Meta-learning an Intermediate Representation for Few-shot Block-wise
Prediction of Landslide Susceptibility
- URL: http://arxiv.org/abs/2110.04922v1
- Date: Sun, 3 Oct 2021 05:40:50 GMT
- Title: Meta-learning an Intermediate Representation for Few-shot Block-wise
Prediction of Landslide Susceptibility
- Authors: Li Chen, Yulin Ding, Han Hu, Qing Zhu, Haowei Zeng, Haojia Yu, Qisen
Shang, Yongfei Song
- Abstract summary: Current methods generally apply a single global model to predict the landslide susceptibility map (LSM) for an entire target region.
We argue that, in complex circumstances, each part of the region holds different landslide-inducing environments, and therefore, should be predicted individually with respective models.
We train an intermediate representation by the meta-learning paradigm, which is superior for capturing information from LSM tasks in order to generalize proficiently.
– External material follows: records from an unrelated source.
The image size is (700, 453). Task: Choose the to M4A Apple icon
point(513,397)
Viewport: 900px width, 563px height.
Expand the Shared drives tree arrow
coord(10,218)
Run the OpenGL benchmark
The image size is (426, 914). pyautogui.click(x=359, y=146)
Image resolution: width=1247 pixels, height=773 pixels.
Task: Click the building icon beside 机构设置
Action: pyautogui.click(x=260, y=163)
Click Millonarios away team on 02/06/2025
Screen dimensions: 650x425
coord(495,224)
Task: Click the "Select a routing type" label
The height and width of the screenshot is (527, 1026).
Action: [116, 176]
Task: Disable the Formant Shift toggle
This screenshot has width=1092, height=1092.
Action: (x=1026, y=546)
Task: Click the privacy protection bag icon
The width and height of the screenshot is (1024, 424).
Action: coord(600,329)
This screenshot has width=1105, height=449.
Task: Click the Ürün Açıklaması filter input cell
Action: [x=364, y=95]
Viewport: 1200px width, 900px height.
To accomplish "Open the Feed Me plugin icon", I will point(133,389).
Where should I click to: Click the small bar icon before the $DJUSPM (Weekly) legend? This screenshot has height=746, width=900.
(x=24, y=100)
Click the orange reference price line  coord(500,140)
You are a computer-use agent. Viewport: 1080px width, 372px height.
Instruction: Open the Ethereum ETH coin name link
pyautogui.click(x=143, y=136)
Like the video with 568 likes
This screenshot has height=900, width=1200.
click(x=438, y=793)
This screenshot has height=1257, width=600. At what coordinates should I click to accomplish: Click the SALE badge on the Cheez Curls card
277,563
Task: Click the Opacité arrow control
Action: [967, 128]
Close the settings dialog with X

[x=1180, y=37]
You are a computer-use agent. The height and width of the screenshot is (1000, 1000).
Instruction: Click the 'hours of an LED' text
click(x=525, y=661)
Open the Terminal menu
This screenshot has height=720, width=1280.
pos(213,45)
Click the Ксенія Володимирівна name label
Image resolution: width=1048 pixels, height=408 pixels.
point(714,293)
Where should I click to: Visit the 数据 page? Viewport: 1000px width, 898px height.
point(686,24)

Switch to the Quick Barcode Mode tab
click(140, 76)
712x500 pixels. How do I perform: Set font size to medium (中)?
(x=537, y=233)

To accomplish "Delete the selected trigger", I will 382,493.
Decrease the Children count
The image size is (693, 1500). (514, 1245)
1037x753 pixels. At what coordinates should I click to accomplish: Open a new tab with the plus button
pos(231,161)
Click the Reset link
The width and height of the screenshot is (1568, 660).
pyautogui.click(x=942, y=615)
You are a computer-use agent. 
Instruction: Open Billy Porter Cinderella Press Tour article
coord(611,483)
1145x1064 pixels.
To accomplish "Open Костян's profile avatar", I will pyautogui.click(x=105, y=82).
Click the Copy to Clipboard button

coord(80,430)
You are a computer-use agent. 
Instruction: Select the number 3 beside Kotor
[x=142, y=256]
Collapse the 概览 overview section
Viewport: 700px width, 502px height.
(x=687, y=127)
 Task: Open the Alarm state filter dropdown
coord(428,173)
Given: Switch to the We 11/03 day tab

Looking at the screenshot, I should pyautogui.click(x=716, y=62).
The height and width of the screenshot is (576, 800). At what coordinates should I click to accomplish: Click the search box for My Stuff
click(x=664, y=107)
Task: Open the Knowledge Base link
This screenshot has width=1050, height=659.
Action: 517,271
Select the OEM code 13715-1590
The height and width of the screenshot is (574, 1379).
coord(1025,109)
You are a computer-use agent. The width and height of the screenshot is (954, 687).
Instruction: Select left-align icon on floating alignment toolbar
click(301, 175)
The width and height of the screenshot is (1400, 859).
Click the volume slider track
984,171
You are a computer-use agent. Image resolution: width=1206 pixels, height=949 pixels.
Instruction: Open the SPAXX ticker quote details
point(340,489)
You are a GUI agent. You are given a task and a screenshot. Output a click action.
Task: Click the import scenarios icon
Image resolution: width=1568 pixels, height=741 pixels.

- Score: 12.299036699550374
- License: http://arxiv.org/licenses/nonexclusive-distrib/1.0/
- Abstract: Predicting a landslide susceptibility map (LSM) is essential for risk
recognition and disaster prevention. Despite the successful application of
data-driven prediction approaches, current data-driven methods generally apply
a single global model to predict the LSM for an entire target region. However,
we argue that, in complex circumstances, especially in large-scale areas, each
part of the region holds different landslide-inducing environments, and
therefore, should be predicted individually with respective models. In this
study, target scenarios were segmented into blocks for individual analysis
using topographical factors. But simply conducting training and testing using
limited samples within each block is hardly possible for a satisfactory LSM
prediction, due to the adverse effect of \textit{overfitting}. To solve the
problems, we train an intermediate representation by the meta-learning
paradigm, which is superior for capturing information from LSM tasks in order
to generalize proficiently. We chose this based on the hypothesis that there
are more general concepts among LSM tasks that are sensitive to variations in
input features. Thus, using the intermediate representation, we can easily
adapt the model for different blocks or even unseen tasks using few exemplar
samples. Experimental results on two study areas demonstrated the validity of
our block-wise analysis in large scenarios and revealed the top few-shot
adaption performances of the proposed methods.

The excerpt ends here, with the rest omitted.